In CLL, I mentioned there are two targets. One is BTK other is BCL-2, that are responsible for majority of the CLL cells in the body to proliferate in the body to progress from lymph node to peripheral blood to bone marrow and so on. And also, these cells survive because of BCL-2. If we use Ibrutinib, we are targeting only one target, which is BTK. Complete remission rate? Two percent. If we use venetoclax, we are targeting BCL-2; the complete remission rate is 20 percent. And this is the wow moment. When we target both BTK, BCL-2 with Ibrutinib, venetoclax in the sequence in the way we wanted, complete remission rate that I showed you in the previous slide, 96 percent. This is the best type of synergistic drug combination you can ever see.
Now, you can ask me, why when we combine both these drugs that why there isn’t 2 percent and 20 percent that is 22 percent complete remission, which would be expected, right? That you add two drugs and you should get that combination of those two drugs. But we got 96 percent and that’s because there is the CLL biology, which is shown in this slide. CLL resides in three compartments: lymph node, peripheral blood, and bone marrow. When we give ibrutinib, cells from the lymph nodes, they come out, egress into blood, now they are more vulnerable to venetoclax. Venetoclax targets both blood and bone marrow, so those cells are going to be killed by venetoclax. Also, venetoclax hits another survival protein that I didn’t talk about, which is MCL-1, and those levels go down.

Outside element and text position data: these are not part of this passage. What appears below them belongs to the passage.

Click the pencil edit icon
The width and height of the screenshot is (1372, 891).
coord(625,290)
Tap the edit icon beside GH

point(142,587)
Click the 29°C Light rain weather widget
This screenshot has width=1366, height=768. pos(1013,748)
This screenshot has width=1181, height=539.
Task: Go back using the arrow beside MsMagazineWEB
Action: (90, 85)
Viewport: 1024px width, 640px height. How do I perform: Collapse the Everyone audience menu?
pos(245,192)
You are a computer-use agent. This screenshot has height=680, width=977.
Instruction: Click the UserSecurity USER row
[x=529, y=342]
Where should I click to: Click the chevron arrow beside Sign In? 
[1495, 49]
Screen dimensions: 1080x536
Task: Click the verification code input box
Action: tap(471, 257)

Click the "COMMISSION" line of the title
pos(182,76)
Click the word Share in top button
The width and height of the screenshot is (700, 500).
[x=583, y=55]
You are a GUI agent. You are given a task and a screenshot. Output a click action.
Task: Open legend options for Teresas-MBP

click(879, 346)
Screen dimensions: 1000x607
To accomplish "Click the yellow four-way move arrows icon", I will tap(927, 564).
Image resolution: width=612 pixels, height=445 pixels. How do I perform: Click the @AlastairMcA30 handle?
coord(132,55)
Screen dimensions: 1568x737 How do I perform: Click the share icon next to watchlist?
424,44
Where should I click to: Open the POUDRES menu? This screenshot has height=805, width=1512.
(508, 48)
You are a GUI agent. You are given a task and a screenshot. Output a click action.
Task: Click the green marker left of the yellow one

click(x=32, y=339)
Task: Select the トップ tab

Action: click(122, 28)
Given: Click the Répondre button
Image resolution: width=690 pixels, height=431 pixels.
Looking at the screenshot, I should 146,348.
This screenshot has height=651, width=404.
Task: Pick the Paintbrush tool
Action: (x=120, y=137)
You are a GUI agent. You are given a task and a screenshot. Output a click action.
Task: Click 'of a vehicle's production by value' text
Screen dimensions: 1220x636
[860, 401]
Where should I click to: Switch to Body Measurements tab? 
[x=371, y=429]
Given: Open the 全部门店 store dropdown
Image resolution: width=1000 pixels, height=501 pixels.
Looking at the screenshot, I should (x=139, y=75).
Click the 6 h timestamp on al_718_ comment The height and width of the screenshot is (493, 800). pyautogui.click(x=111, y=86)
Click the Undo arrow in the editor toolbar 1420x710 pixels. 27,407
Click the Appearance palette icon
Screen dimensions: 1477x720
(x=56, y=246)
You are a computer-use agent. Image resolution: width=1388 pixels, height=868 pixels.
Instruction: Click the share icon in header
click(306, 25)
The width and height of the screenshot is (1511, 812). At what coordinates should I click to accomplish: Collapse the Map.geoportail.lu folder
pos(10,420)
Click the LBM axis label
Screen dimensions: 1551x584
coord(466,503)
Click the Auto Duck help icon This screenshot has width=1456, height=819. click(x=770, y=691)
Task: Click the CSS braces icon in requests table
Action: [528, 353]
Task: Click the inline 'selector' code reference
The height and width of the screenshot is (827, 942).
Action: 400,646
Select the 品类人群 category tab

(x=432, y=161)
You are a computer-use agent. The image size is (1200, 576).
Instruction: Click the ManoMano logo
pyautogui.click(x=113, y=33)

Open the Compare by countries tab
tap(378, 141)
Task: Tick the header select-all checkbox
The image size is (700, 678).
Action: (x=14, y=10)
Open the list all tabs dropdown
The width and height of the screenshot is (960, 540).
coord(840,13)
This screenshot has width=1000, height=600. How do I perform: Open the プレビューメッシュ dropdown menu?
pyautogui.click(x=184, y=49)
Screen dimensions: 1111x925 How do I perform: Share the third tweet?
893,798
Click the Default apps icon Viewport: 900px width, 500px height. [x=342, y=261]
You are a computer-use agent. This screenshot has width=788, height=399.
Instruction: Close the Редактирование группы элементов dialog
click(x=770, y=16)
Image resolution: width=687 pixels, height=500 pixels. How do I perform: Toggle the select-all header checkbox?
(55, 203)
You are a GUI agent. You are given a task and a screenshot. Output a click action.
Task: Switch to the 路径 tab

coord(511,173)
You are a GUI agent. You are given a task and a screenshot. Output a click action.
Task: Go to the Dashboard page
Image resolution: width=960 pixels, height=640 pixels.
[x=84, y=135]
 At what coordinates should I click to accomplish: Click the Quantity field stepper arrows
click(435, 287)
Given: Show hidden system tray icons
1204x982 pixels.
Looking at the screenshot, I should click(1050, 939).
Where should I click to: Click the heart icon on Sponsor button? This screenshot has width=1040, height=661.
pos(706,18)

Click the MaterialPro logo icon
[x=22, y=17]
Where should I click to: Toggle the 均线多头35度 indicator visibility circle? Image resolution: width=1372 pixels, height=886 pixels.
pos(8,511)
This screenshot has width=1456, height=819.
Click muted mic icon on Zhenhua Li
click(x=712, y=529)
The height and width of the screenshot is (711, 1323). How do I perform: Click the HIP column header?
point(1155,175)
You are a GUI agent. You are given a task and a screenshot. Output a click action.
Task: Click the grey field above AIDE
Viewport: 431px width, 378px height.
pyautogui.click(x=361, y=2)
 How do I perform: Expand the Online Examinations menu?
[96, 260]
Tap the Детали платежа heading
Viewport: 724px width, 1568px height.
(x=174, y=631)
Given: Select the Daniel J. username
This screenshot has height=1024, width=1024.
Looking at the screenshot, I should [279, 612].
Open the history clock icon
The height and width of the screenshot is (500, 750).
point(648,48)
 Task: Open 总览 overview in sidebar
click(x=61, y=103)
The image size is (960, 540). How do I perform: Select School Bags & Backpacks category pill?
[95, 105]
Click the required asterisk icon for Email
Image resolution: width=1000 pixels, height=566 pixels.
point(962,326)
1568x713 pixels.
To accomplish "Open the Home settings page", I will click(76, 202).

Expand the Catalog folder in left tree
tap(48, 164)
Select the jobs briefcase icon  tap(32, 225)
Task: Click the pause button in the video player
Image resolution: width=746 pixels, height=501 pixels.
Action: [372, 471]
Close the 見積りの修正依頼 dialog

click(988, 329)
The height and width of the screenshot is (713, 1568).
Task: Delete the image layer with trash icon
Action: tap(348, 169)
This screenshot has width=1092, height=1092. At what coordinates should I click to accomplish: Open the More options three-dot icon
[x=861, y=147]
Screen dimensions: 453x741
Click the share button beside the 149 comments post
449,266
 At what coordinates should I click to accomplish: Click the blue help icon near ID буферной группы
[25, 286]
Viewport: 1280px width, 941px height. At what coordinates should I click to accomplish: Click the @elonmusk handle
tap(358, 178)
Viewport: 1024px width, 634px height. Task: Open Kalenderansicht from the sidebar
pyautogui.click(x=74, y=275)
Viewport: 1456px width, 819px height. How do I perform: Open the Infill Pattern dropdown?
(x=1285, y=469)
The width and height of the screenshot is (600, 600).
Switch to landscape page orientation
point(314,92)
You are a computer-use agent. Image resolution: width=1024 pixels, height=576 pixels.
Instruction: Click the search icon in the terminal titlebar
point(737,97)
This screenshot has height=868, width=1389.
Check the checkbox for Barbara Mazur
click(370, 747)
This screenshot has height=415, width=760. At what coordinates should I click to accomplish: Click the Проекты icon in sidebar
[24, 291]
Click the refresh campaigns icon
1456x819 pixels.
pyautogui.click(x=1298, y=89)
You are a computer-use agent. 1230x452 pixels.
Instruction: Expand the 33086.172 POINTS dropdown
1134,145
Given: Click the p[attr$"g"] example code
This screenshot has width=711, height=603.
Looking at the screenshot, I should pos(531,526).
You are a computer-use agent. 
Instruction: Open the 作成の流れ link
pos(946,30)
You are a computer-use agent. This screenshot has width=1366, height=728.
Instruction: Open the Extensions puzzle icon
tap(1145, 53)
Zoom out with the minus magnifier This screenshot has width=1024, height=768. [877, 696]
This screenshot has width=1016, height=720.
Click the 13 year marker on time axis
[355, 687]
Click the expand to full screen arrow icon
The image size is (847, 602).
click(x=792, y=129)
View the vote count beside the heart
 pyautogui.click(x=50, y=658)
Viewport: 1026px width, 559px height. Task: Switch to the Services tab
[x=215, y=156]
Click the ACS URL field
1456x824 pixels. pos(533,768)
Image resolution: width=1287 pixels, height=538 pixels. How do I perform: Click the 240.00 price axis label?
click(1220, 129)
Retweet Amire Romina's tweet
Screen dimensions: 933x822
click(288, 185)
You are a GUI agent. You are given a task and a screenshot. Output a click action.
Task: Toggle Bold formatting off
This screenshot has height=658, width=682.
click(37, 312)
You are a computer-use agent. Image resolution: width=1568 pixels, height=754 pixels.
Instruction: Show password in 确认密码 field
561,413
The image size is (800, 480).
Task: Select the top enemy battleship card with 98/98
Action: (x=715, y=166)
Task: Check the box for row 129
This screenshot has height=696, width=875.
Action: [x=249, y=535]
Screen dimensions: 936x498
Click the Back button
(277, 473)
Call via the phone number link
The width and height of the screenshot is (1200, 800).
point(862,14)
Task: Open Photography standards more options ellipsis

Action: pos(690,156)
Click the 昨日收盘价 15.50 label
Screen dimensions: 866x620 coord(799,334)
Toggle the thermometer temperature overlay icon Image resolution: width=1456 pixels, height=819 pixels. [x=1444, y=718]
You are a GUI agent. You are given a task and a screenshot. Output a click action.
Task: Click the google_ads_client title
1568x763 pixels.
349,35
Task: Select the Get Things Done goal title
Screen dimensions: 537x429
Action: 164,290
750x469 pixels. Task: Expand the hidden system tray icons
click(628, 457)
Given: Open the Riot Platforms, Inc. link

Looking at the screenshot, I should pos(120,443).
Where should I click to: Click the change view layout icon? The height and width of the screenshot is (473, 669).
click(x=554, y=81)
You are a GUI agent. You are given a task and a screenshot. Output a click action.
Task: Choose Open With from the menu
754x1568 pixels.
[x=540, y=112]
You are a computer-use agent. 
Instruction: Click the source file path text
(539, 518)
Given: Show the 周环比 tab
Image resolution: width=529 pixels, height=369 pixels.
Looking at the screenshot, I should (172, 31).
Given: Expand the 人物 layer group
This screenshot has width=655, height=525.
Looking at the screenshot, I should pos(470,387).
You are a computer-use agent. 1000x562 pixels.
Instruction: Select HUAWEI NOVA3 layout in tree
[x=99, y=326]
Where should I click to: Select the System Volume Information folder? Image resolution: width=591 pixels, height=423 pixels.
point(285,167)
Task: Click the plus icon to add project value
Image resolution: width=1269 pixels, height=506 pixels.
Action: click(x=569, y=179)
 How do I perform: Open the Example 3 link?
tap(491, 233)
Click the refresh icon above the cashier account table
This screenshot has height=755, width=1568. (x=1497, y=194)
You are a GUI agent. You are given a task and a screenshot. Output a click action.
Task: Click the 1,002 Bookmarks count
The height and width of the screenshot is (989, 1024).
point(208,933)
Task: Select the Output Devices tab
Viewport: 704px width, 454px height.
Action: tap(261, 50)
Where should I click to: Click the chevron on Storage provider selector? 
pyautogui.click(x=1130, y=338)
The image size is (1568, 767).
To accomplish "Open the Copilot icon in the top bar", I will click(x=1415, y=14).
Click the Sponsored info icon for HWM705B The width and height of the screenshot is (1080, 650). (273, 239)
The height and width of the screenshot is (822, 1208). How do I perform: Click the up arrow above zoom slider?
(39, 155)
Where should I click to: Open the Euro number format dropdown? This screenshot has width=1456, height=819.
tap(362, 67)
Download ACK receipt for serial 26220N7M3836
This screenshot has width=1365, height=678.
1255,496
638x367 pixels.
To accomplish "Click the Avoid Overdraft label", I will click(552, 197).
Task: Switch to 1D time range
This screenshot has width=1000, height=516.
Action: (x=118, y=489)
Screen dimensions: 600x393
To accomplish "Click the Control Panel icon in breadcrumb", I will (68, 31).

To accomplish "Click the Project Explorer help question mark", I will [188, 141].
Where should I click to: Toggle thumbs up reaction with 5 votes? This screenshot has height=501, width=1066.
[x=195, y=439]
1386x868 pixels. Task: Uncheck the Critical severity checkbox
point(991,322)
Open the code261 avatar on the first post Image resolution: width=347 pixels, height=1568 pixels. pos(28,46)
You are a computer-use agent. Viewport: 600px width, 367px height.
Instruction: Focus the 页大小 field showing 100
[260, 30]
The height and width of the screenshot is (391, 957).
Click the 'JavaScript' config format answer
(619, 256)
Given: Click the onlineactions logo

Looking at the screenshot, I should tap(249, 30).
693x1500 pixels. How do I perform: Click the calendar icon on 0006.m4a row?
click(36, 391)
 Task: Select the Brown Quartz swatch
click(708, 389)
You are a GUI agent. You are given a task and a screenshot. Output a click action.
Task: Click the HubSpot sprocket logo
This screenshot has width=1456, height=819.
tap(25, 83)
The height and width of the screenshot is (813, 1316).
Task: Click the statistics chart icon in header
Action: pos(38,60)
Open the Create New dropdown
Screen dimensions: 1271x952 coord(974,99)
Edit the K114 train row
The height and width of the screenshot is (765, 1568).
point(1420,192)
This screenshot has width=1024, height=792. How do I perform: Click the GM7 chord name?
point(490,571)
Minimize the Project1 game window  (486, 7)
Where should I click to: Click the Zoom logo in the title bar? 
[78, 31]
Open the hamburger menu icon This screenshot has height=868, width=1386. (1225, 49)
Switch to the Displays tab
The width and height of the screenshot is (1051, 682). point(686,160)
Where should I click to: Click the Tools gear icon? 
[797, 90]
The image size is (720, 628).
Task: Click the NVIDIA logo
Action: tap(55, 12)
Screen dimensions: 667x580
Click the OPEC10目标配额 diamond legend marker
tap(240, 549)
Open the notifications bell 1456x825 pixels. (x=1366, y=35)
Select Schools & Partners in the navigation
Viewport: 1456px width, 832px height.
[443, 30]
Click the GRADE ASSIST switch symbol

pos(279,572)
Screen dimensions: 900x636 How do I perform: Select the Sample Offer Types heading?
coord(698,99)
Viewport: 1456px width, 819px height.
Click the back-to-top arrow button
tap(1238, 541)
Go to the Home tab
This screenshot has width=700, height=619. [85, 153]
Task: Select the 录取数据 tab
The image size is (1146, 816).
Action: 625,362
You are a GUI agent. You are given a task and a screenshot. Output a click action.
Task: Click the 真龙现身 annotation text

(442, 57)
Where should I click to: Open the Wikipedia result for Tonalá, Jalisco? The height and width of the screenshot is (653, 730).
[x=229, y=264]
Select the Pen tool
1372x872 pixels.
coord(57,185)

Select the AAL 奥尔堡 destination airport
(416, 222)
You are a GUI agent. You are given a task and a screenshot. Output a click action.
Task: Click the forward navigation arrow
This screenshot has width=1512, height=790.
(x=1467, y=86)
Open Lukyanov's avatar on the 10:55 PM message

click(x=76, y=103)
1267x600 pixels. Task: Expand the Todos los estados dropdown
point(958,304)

So, it is a combination of CLL biology, CLL physiology, survival proteins targeting BTK and BCL-2 that resulted into what we saw in the clinic with 96 percent remission, complete remission rate. So, that is the type of research we like to do; we want to do so that we can move it to the clinic and help the patients with these types of combinations. Here is the final slide, and once again, I want to thank patients who are always willing to provide the samples which is very, very critical for us and then CLL Global, especially as Steve mentioned in his introduction, that under the current circumstances when we are really struggling to get any other type of grant, this is really our bread and butter to do our research. Thank you very much.